A randomised phase 2 study of continuous or intermittent dosing schedule of imatinib re-challenge in patients with tyrosine kinase inhibitor-refractory gastrointestinal stromal tumours

Mené sur 50 patients atteints d'une tumeur stromale gastrointestinale, cet essai randomisé de phase II évalue l'efficacité, du point de vue du taux de contrôle de la maladie en semaine 12 et de la survie sans progression, et la toxicité de l'imatinib dispensé selon un schéma posologique intermittent ou continu après l'échec de traitements par inhibiteurs de tyrosine kinase, dont l'imatinib et le sunitinib

Résumé en anglais

Background: Imatinib re-challenge is one of the available therapeutic options for patients with treatment-refractory gastrointestinal stromal tumours (GIST). Intermittent dosing of imatinib was suggested to delay outgrow of the imatinib-resistant clones in a preclinical study, and it could potentially reduce the adverse events.

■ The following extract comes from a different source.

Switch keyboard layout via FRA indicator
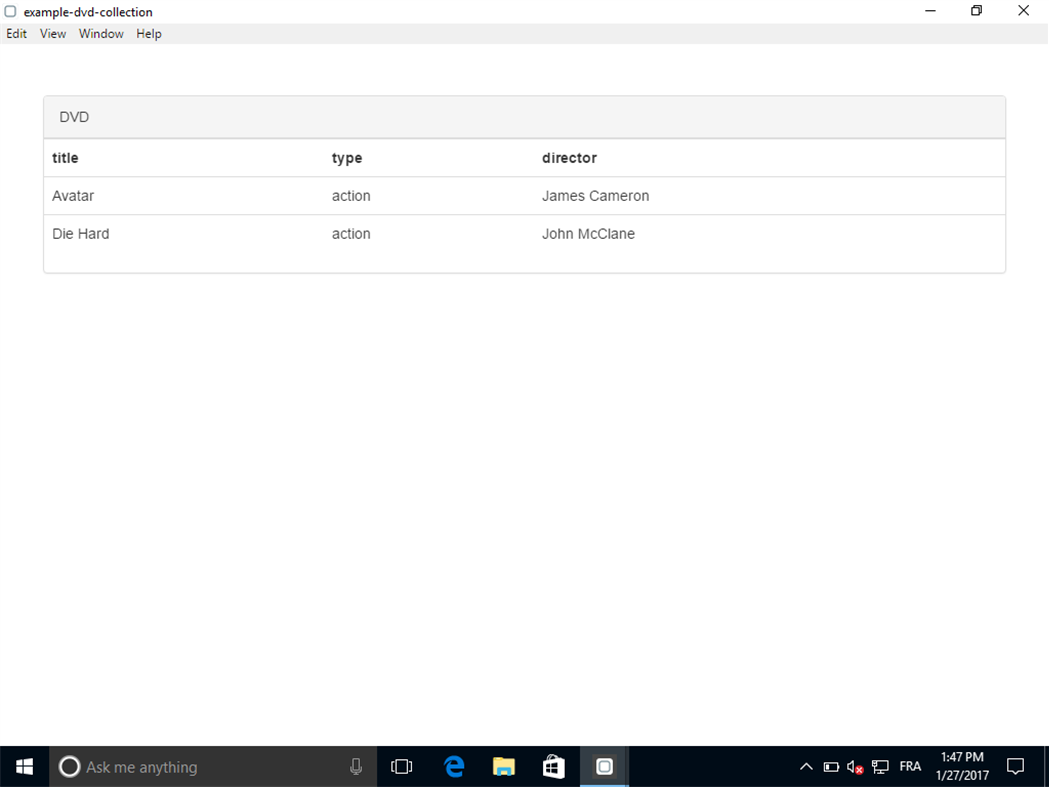 [910, 766]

Methods: A randomised phase 2 study was performed to evaluate the efficacy and safety of a continuous or intermittent imatinib schedule in GIST patients whose disease had progressed to at least imatinib and sunitinib.

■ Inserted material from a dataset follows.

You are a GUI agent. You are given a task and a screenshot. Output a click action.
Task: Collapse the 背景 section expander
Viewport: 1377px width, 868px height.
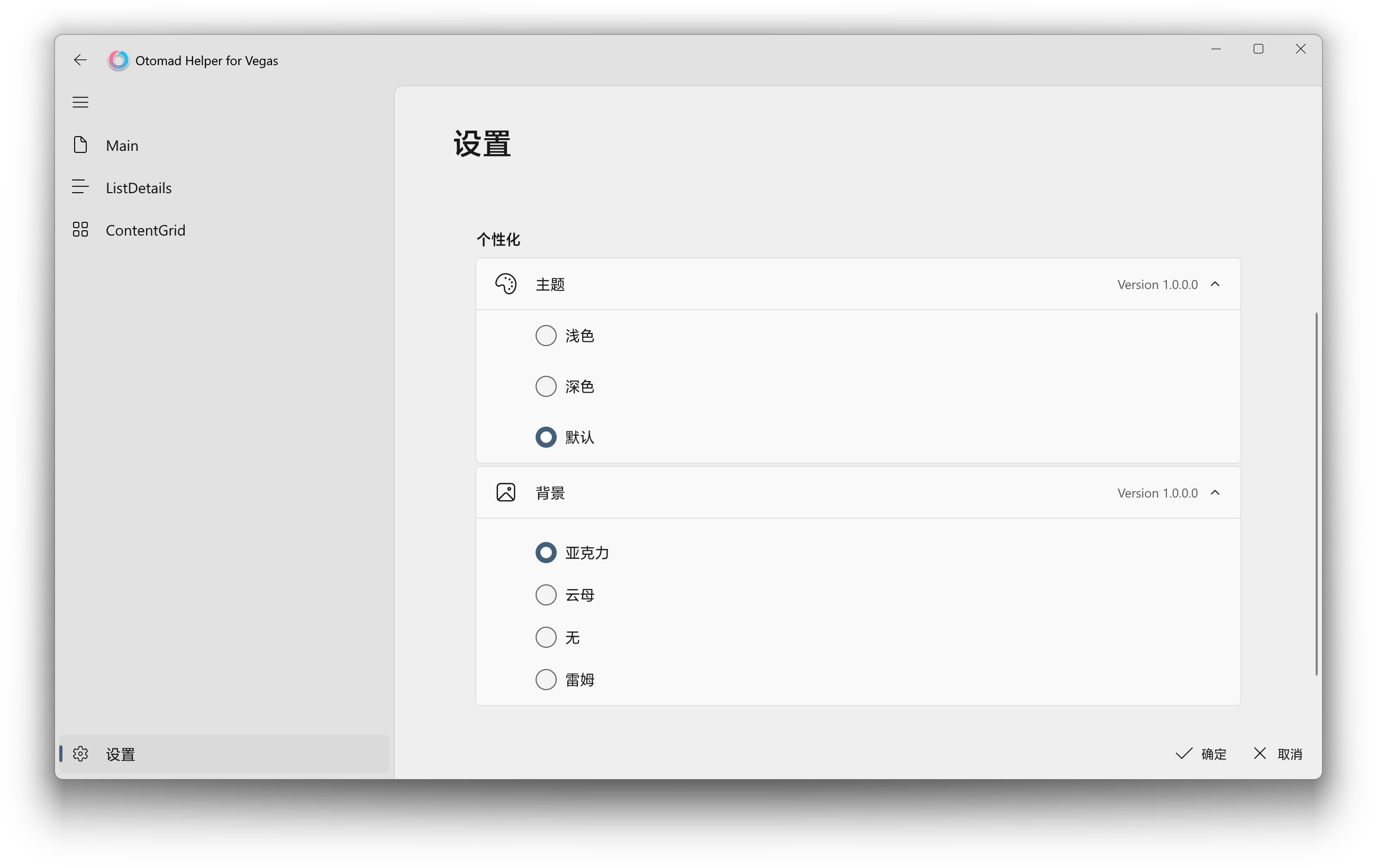(x=1216, y=492)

Results: Fifty patients were included in the full analysis set. The disease control rate at 12 weeks was 34.8% and 43.5%, and median progression-free survival was 1.68 and 1.57 months in the continuous and intermittent groups, respectively. The frequency of diarrhoea, anorexia, decreased neutrophil, or dysphagia was lower in the intermittent group. The scores for global health status/quality of life was not significantly deteriorated over the 8 weeks in both groups.

Conclusions: The intermittent dosage did not improve the efficacy outcomes as compared to the continuous dosage, but showed slightly better safety profiles. Given the limited efficacy of imatinib re-challenge, intermittent dosage may also be considered in clinical circumstances where standard fourth-line agent is unavailable or all other viable treatments failed.